Just to add, a good chunk of newer emulators require you to get a dump of the firmware externally, not just the ps2. Pretty much anything from ps2 onwards is like that.

[email protected]

I don't know what, if any, CS background you have, but that is way off. The training dataset is used to generate the weights, or the trained model. In the context of building a trained LLM model, the input is the dataset and the output is the trained model, or weights.

Is more appropriate to call deepseek "open-weight" rather than open-source.

[email protected]

That seems kind of like pointing to reverse engineering communities and saying that binaries are the preferred format because of how much they can do. Sure you can modify finished models a lot, but what you can do with just pre trained weights vs being able to replicate the final training or changing training parameters is just an entirely different beast.

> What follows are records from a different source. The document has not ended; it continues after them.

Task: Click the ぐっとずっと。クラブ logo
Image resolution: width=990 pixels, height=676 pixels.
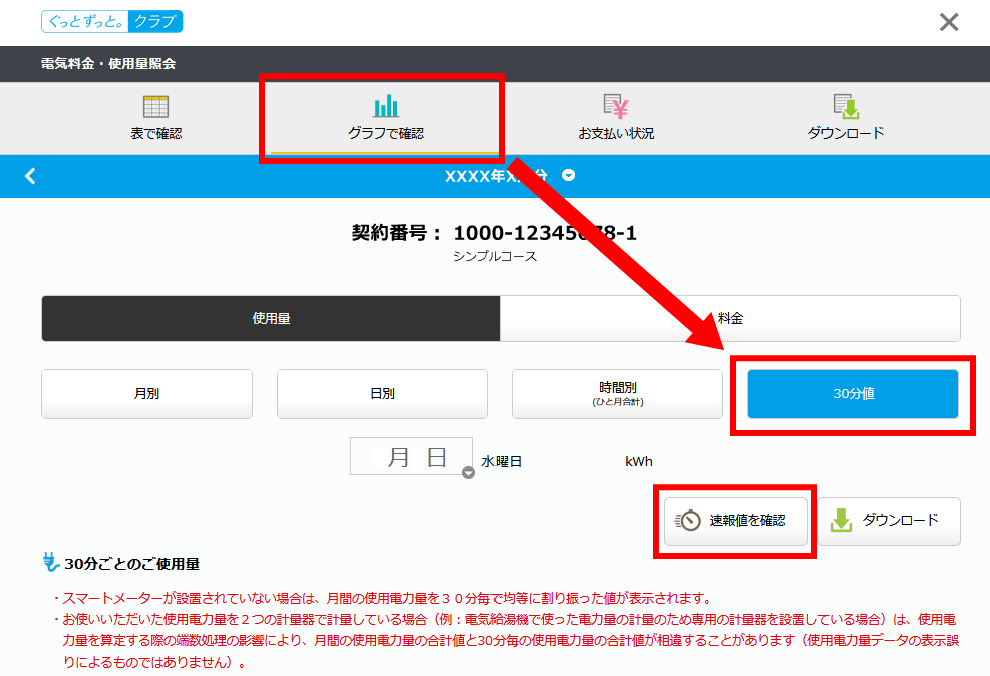Action: point(112,22)
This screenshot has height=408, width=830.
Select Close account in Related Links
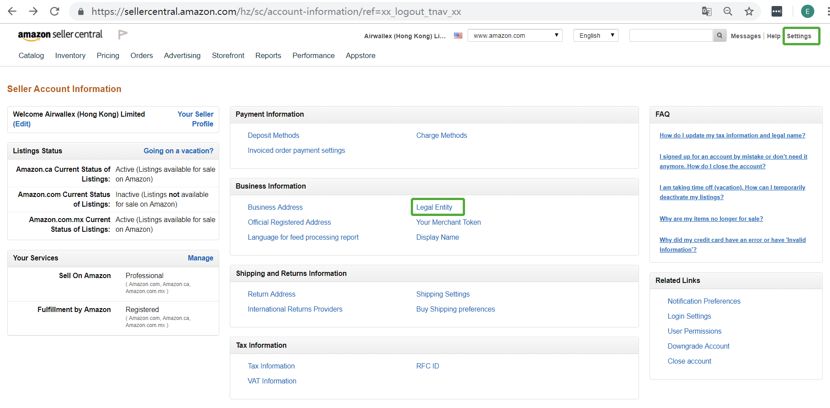pyautogui.click(x=689, y=361)
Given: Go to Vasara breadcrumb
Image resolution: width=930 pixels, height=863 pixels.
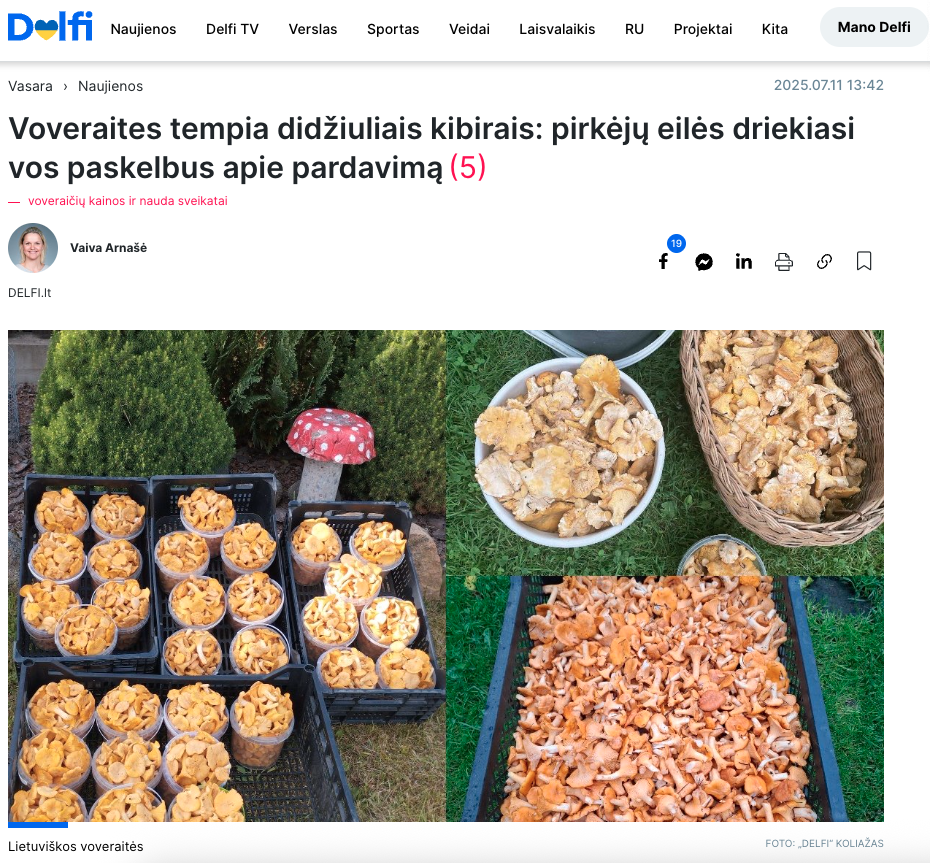Looking at the screenshot, I should coord(30,87).
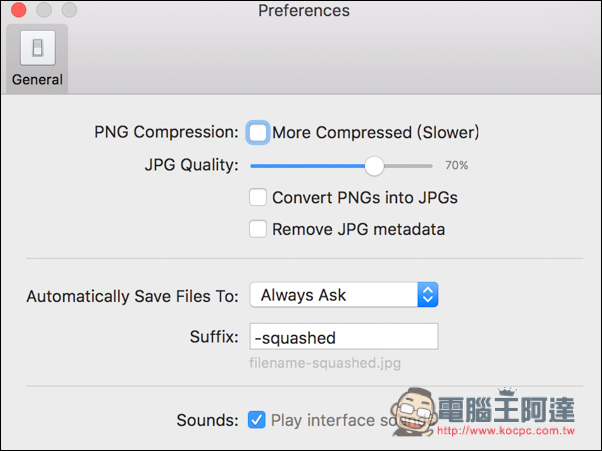Image resolution: width=602 pixels, height=451 pixels.
Task: Check Convert PNGs into JPGs
Action: click(258, 197)
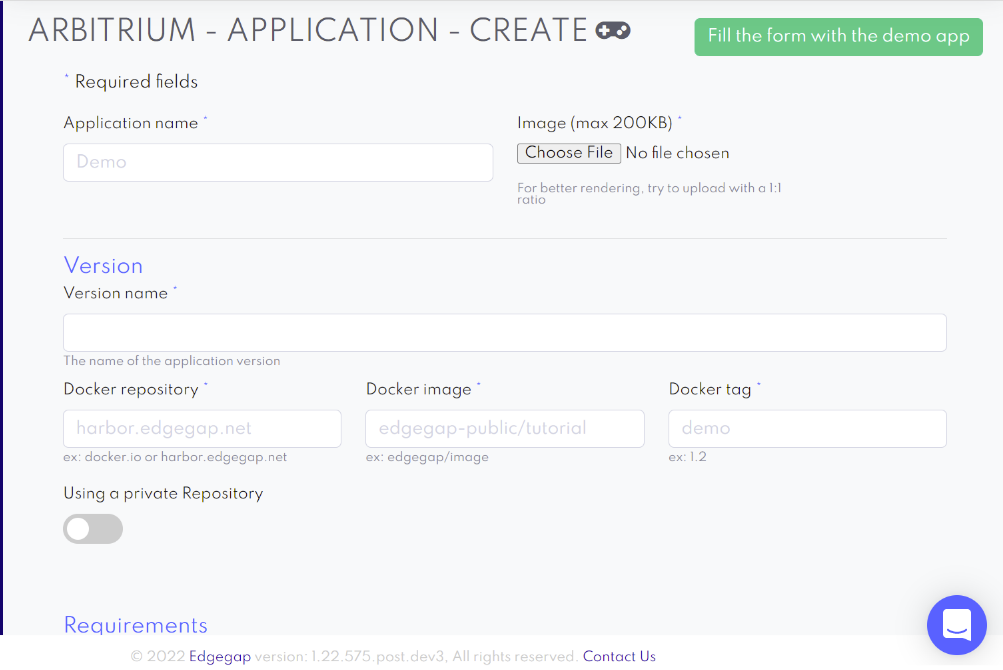Click the 'Using a private Repository' label
Screen dimensions: 1003x670
(163, 493)
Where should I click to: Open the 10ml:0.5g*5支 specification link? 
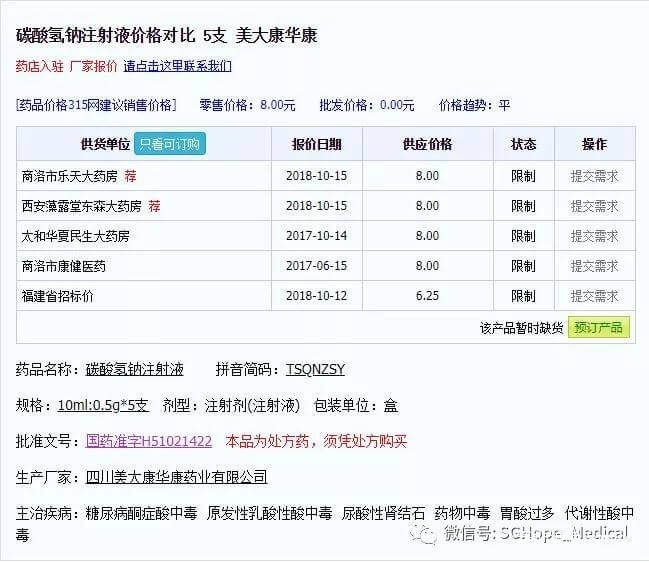tap(103, 405)
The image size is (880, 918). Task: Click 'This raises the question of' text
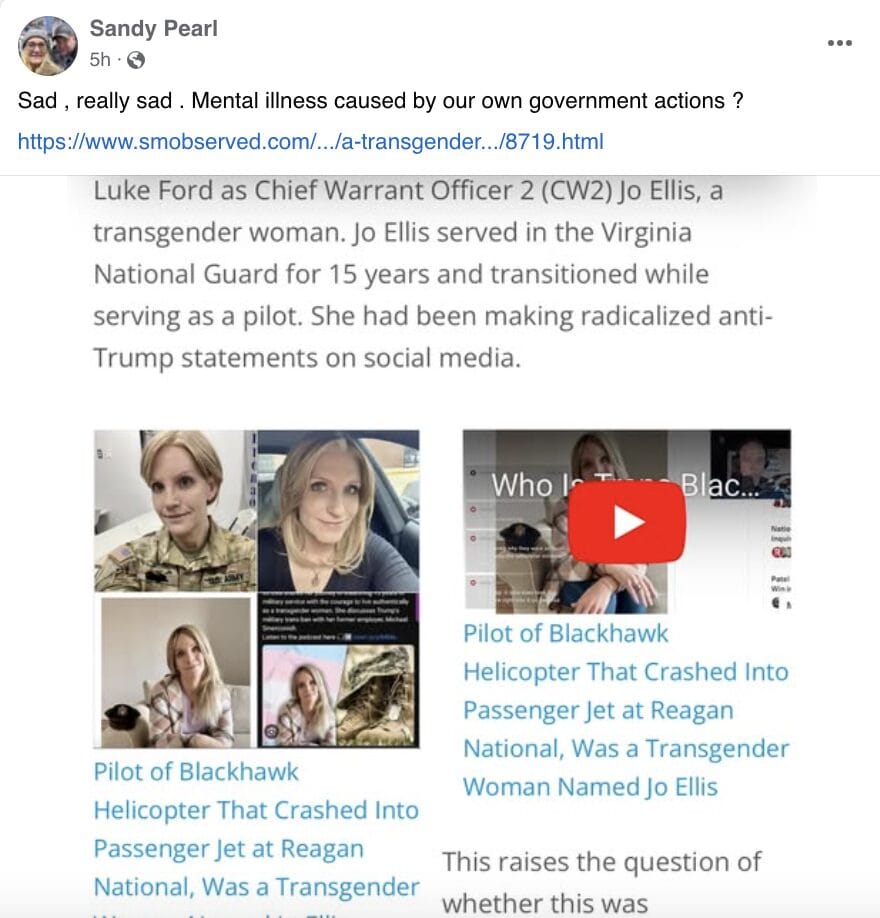[x=601, y=862]
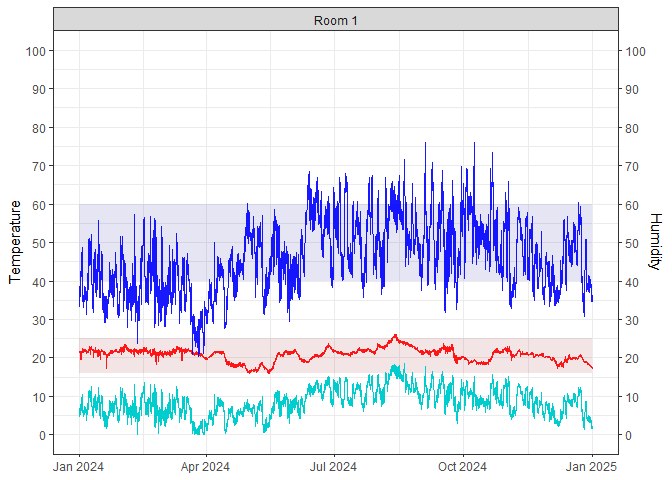Viewport: 672px width, 480px height.
Task: Click the 20 tick label on right axis
Action: pos(632,358)
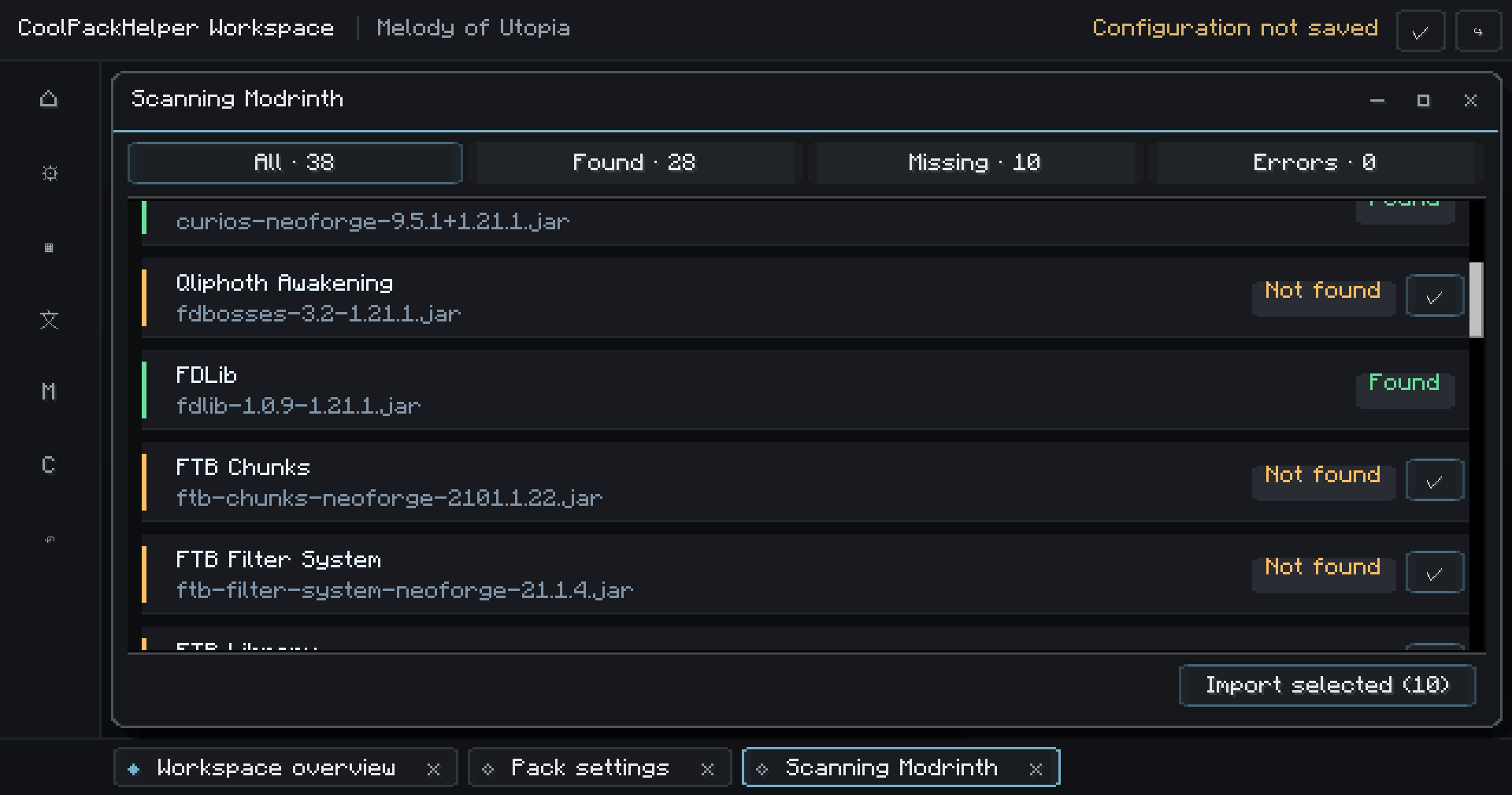This screenshot has height=795, width=1512.
Task: Open the gear settings sidebar icon
Action: coord(49,173)
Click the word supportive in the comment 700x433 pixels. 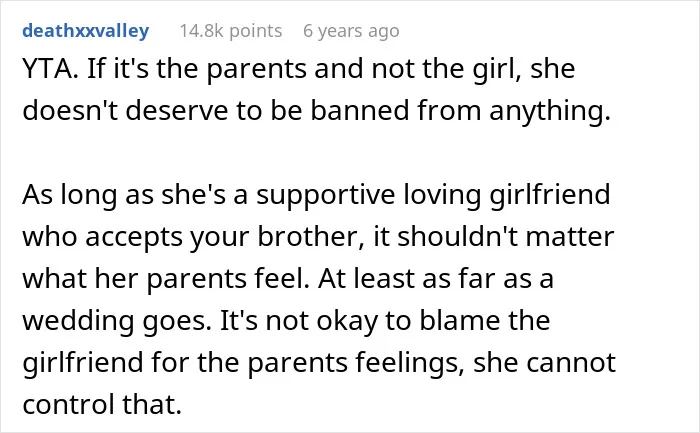pos(325,197)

There's a reason why the OSI stipulates that code and parameters used to train is considered part of the "source" that should be released in order to count as an open source model.

You're free to disagree with me and the OSI.

[email protected]

... Did you not read the litteral next phrase in the sentence?

since it distinctly lacks any form of executable content.

Your definition of open source specified reproducible binaries. From context it's clear that I took issue with your definition, not with the the notion of reproducing data.

[email protected]

I haven't seen any tutorials that include the training data. As you highlight, these would make for poor tutorials. If you know where there are more complete tutorials, I'd appreciate it if you could share them

[email protected]

Would an open-source Windows installer make it open-source? After all, you can replace its .dll files and modify the registry. I guess PrismLauncher also makes Minecraft open-source, you can replace the textures there as well.

[email protected]

You don°t have access to the source.

[email protected]

It's constantly referred to as "open source".

[email protected]

Creative commons and MIT licence are distinct, though.

[email protected]

Yeah - but it isnt

[email protected]

Open weights

[email protected]

what a weird hill to die on

[email protected]

Great, so we agree. ᕕ(ᐛ)ᕗ

xttweaponttx

Just wanted to thank you both for this discourse! As somebody who's interested in AI but totally ignorant to how the hell it works, I found this conversation very helpful! I would say you both have good points. Happy days to you both!

[email protected]

But it is factually inaccurate. We don't call binaries open-source, we don't even call visible-source open-source. An AI model is an artifact just like a binary is.

[email protected]

I don't understand your objections. Even if the amount of data is rather big, it doesn't change that this data is part of the source, and leaving it out makes the whole project non-open-source.

Under that standard of scrutiny not only could there never be an LLM that would qualify, but projects that are considered open source would not be. Thus making the distinction meaningless.

What? No? Open-source projects literally do meet this standard.

[email protected]

On the contrary. What they open sourced was just a small part of the project. What they did not open source is what makes the AI tick. Having less than one percent of a project open sourced does not make it an "Open Source" project.